Anything specific, Rave—is this about the food? Or in general?
“Might be in general, but what I am seeing is that after Colombia’s president Uribe
shot his mouth off about Chavez leading the Colombian guerrillas—obviously following the script of the US State Department—he rolled over here to shill for Plan Colombia with Gutierrez."
Oh? And did he say anything about those poor people along the Ecuador/Colombia border who are biting the dust from the Plan Colombia anti-coca herbicides?
“Yeah. In diplomatic language, too. But the message was that they could rot in hell before they would see any compensation from the Colombian government. Maybe we could put a few basil leaves in the pasta the next time we make it—just to give the illusion of freshness?”
Anything you say, guy. And all the Colombian refugees that have been streaming in here like the water we cooked the pasta in going through the colander? Did he have any Colin Powell-forged nuggets of wisdom about them?
“Hmmm. Sounds like both governments are colluding to indicate that they are only a handful of folks. But a guy running a Non-governmental Organization for the Jesuits says they are close to a couple hundred thousand over the past few months.”
I see. If the problem doesn’t exist they don’t have to solve it. Sounds like doublespeak to me, Rave. Or maybe they think enough Ecuadoreans will be able to sneak into Spain—despite the fascist vigilance there—that they will simply be replaced by Colombians?
“Would anybody notice the difference?”
I don’t know. We wouldn’t, but we’re not from here. And they wouldn’t care about our opinion anyway. Even though we are refugees, too. Sort of.
Raven tears apart a few basil leaves and strews them over the remains of the pasta.
“It won’t be the same as cooking them with the sauce, but…”
He beaks in.
“Not bad. I think Uribe was given the task of getting Ecuador’s president to agree to accept all possible fall out from Plan Colombia. Which he will, obviously, as it was he, after all, who submitted the proposal at the Rio Summit in May for the United Nations or the Organization of American States to intervene in Colombia.”

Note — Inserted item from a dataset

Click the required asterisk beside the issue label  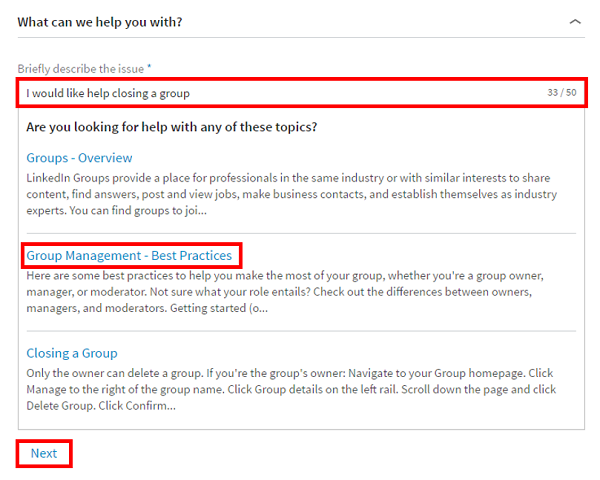pyautogui.click(x=149, y=68)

When Chavez disagreed, and said that Gutierrez’ proposal was opening the door for South American countries to be invaded—with an appropriate quote from Simon Bolivar about the “US appearing to be predestined by Providence to plague America with misery and death in the name of Democracy”.
“Bolivar was right. Fortunately, in between misery and death there falls the shadow: of linguini with pesto sauce.”
Raven leans back and rubs his tummy, content.